• **TEXTE FOURNI**:
Chocs acoustiques en série chez Fidelia Assistance

Depuis septembre dernier, une vingtaine de salariés de la plateforme d’assistance téléphone ont subi des chocs acoustiques. Une situation qui a conduit les représentants du personnel à déclencher un droit d’alerte, alors que la direction minimise le problème.

L’essentiel du travail d’un centre d’appels s’effectue par téléphone. Depuis septembre 2017, à Tours, une vingtaine de salariés de Fidelia ont subi des chocs acoustiques sur les différents plateaux d’assistance. Dans la mesure où quelques cas seulement avaient été déclarés ces dernières années, ces nouveaux incidents détonnent par leur nombre.

Par définition, un choc acoustique est une « perturbation temporaire ou permanente du fonctionnement de l’oreille ou du système nerveux auditif pouvant être causé à l’utilisateur par une élévation brutale et inattendue de la pression acoustique du système de télécommunication » [1]. Le bruit responsable peut être un sifflement, un larsen, une sonnerie de fax… Le choc peut conduire à des traumatismes sonores reconnus comme accident du travail : hyperacousie, décalage temporaire du seuil de l’audition, etc. Le phénomène peut être assez brutal quand il survient et se traduire par l’apparition de nausées, de vertiges, de sifflements ou de saignements.

• **DONNÉES FOURNIES**:
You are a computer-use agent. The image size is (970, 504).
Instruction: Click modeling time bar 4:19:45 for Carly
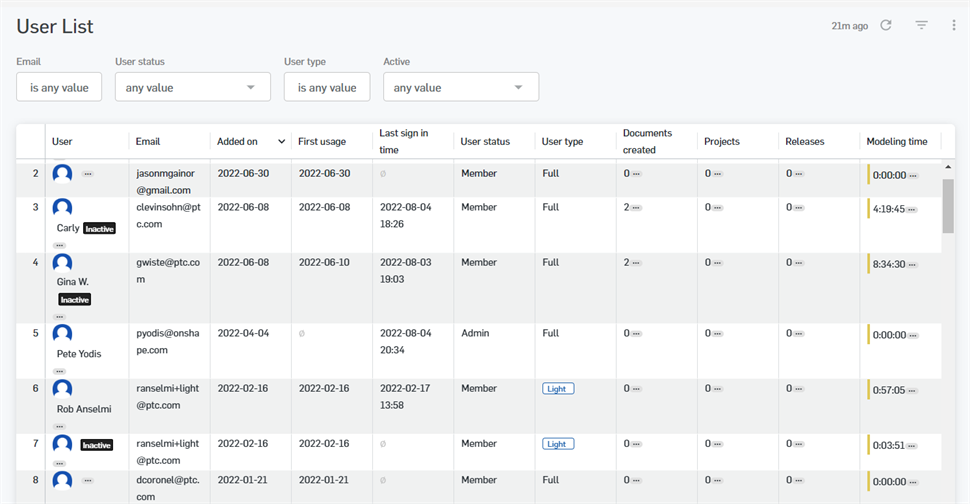[889, 209]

• **CONSIGNE A**:
Relevez tous les signes par lesquels, selon le texte fourni, un choc acoustique peut se traduire au moment où il survient.
• **CONSIGNE B**:
Veuillez recopier le passage du texte fourni qui commence à « Depuis septembre dernier, une » et se termine à « par leur nombre. ».

• **RÉPONSE A**:
Nausées, vertiges, sifflements, saignements.

• **RÉPONSE B**:
Depuis septembre dernier, une vingtaine de salariés de la plateforme d’assistance téléphone ont subi des chocs acoustiques. Une situation qui a conduit les représentants du personnel à déclencher un droit d’alerte, alors que la direction minimise le problème.

L’essentiel du travail d’un centre d’appels s’effectue par téléphone. Depuis septembre 2017, à Tours, une vingtaine de salariés de Fidelia ont subi des chocs acoustiques sur les différents plateaux d’assistance. Dans la mesure où quelques cas seulement avaient été déclarés ces dernières années, ces nouveaux incidents détonnent par leur nombre.